Thursday, October 28, 2010

Conviction: Fascinating legal drama anchored by strong acting

Conviction (2010) • View trailer for Conviction
Four stars (out of five). Rating: R, for profanity and violence
By Derrick Bang • Originally published in The Davis Enterprise, 10.28.10

Autumn seems to be the season of docu-dramas, whether the family-friendly triumph of Secretariat or the deliciously snarky profile of Facebook founder Mark Zuckerberg in The Social Network .

In terms of tone and execution, Conviction slots somewhere between these two, and director Tony Goldwyn's compelling legal drama offers the same high-caliber acting that made The Social Network such a pleasure to watch.

While Betty Ann Waters (Hilary Swank) watches in disbelief and
consternation, her brother Kenny (Sam Rockwell) is led away
 after having been found guilty of a heinous murder. Kenny insists
on his innocence, and Betty Ann believes him ... but what can an
under-educated high school dropout do to help her only sibling?
Conviction is a grittier narrative about less palatable characters, given a finished polish of coarse authenticity by Pamela Gray's straightforward script. This is a story of uncompromising love and stubborn determination: an empowerment saga that would feel much happier under better circumstances ... but Goldwyn and Gray wisely eschew the Hollywood gloss that could have turned their film into a manipulative, tear-jerking fairy tale.

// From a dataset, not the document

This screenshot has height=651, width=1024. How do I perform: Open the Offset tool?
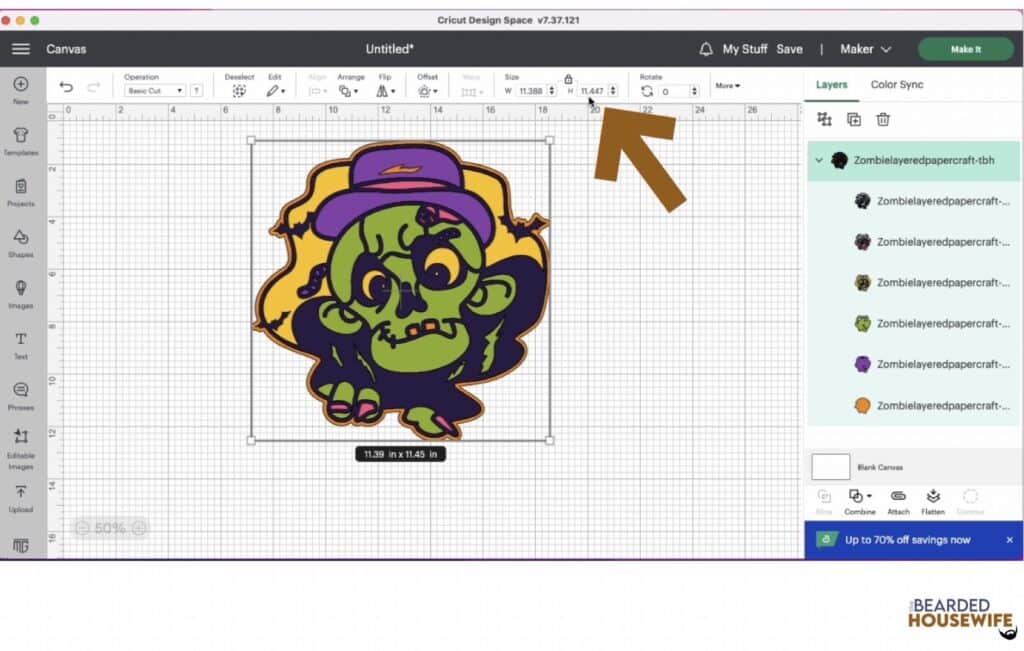426,89
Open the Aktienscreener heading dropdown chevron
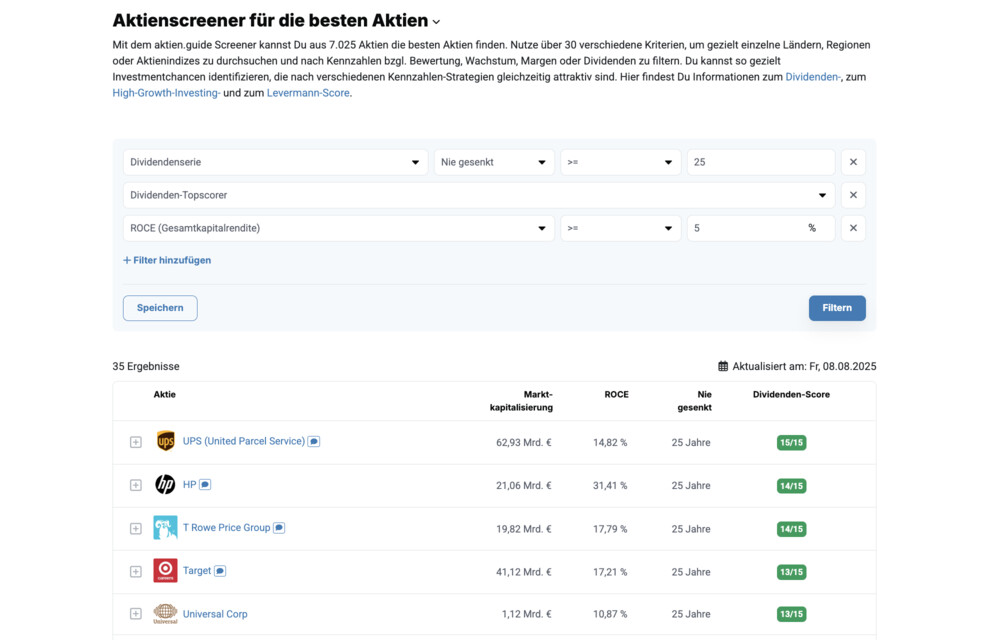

And although the events here are as factual and historically significant as those depicted in Secretariat and The Social Network, very few people will recognize the names of Betty Ann Waters and her older brother, Kenny. More than likely, then, this saga's outcome — although a matter of public record — will come as a surprise to most viewers.

Goldwyn and Gray pepper their first act with a series of flashbacks that allow us to develop a sense of Betty Ann (Bailee Madison) and Kenny (Tobias Campbell) as adolescents in the 1960s: wild children unsupervised by their absentee mother (Karen Young) and with only each other for support, and therefore frequently in trouble with the law in their small-town Massachusetts community.

As the elder child and the boy, Kenny inevitably takes the fall for petty thefts and home invasions, the latter mostly committed so these two hard-scrabble kids can briefly pretend that they're leading finer lives. Kenny therefore has a police record by the 1980s; he also has an infant daughter.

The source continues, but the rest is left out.